I am building a json REST API with Phoenix that (among other services) has to convert static CSV files from a repository and “serve” them as response in json format; that will be used downstream by other services in our project. Some of these csv files are quite big, ranging for a several hundred kb to tens of MB.
So far so good, I made it work with several lines of code.
So, in my backend side:
defp csv(file) do
file
|> Path.expand(__DIR__)
|> File.stream!()
|> CSV.decode(headers: true)
|> Enum.map(fn {:ok, val} -> val end)
end
in the API controller:
def show(conn, bhandler) do
conn
|> Plug.Conn.put_resp_header("content-type", "application/json; charset=utf-8")
|> Plug.Conn.send_resp(200, Jason.encode!(bhandler, pretty: true))
end
end
The program is doing well what is supposed to do but on small files.
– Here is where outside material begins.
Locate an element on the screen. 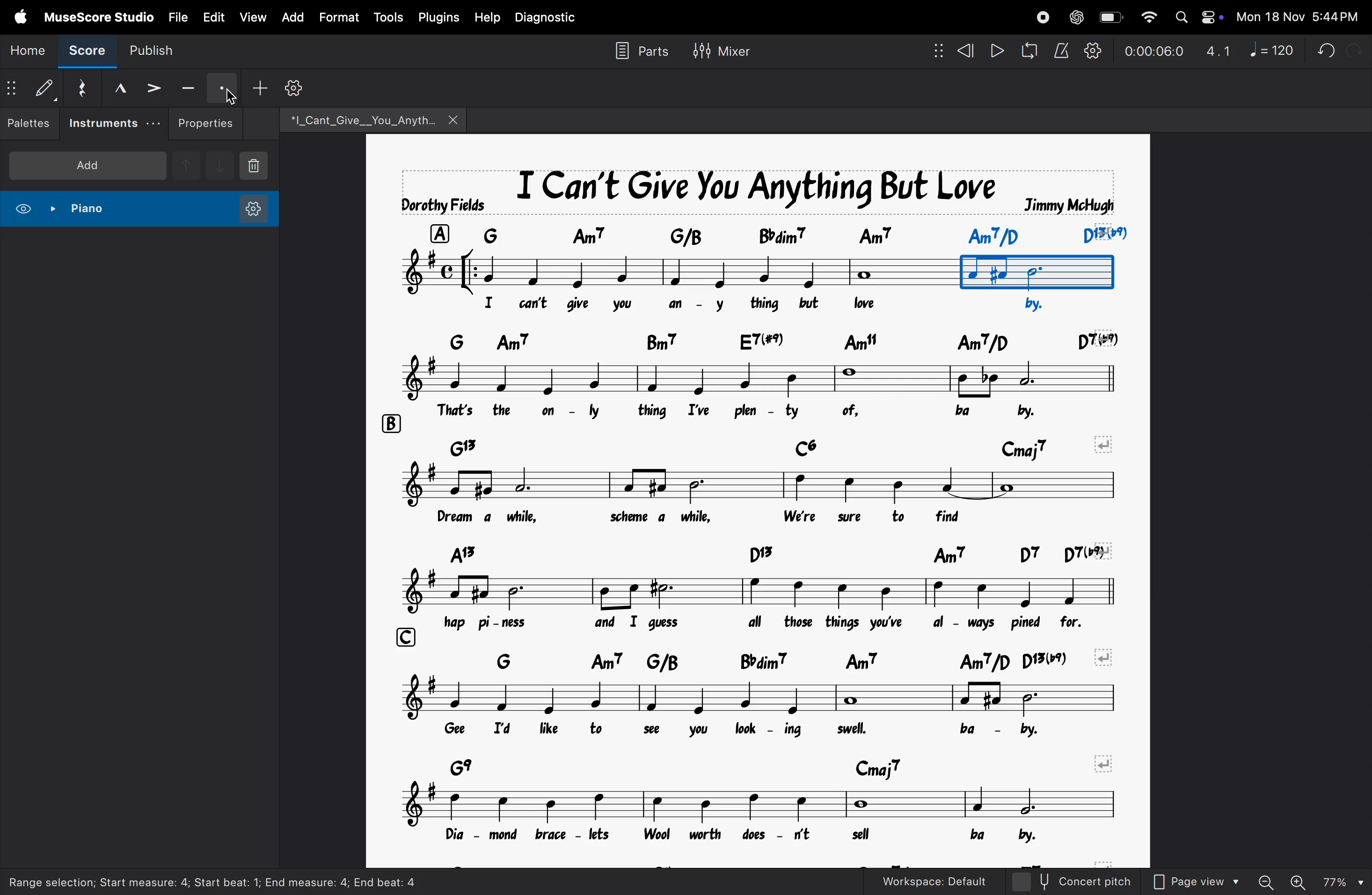 The image size is (1372, 895). tools is located at coordinates (388, 17).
When the file gets bigger and response time gets exponentially bigger:
for 69kb (csv file) → 124ms
234kb → 2.8s
1.1MB → 24s
22.4MB → 835s
Obviously something is very wrong with these implementation, or with its libraries (CSV, Jason). A similar (simple) API we have, in php, took a few of seconds to read/convert/send/receive 40MB csv file.
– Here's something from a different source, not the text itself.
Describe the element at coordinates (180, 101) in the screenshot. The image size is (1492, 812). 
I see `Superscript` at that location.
I see two possible solutions. First, as @moogle19 suggested, you can use NumbleCSV's parse_stream and send a chunked response using Plug.Conn.send_chunked/2, never loading the whole file into memory. Second, you can, again, use parse_stream to stream the contents into a temporary file and use Plug.Conn.send_file/5. I believe the second one is trickier because in case you have a lot of requests there should be rate limiting in order to not fill your disk memory.
Thank you all, I managed to do this implementation using NimbleCSV:
defp csv(p) do
[header | data] = p
|> Path.expand(__DIR__)
|> File.stream!()
|> NimbleCSV.RFC4180.parse_stream(skip_headers: false)
|> Enum.into([])
Enum.map(data, fn x -> Enum.zip(header, x) |> Map.new() end)
end
It does the job but not much improvement
3.5MB → 22.46s
21.4MB → 7.2min (tested this file on a similar API, written long time ago, in php5, calling a humble fgetcsv() with no streams and we got 22.22s )
So still far for being usable.
I presume the issue is not streaming in the csv file but the second part - assembling the map and sending out the json.
is being faster in my book. Now if you can handle having all the data in memory (reading from the fs once instead of streaming) you’ll likely again see a speed improvement.
Sure, but also you’re going back to the file system for each individual line. File.stream! by default works on a per line basis. Unless you’re memory constraint it’s likely a lot faster to load more data into memory at a time.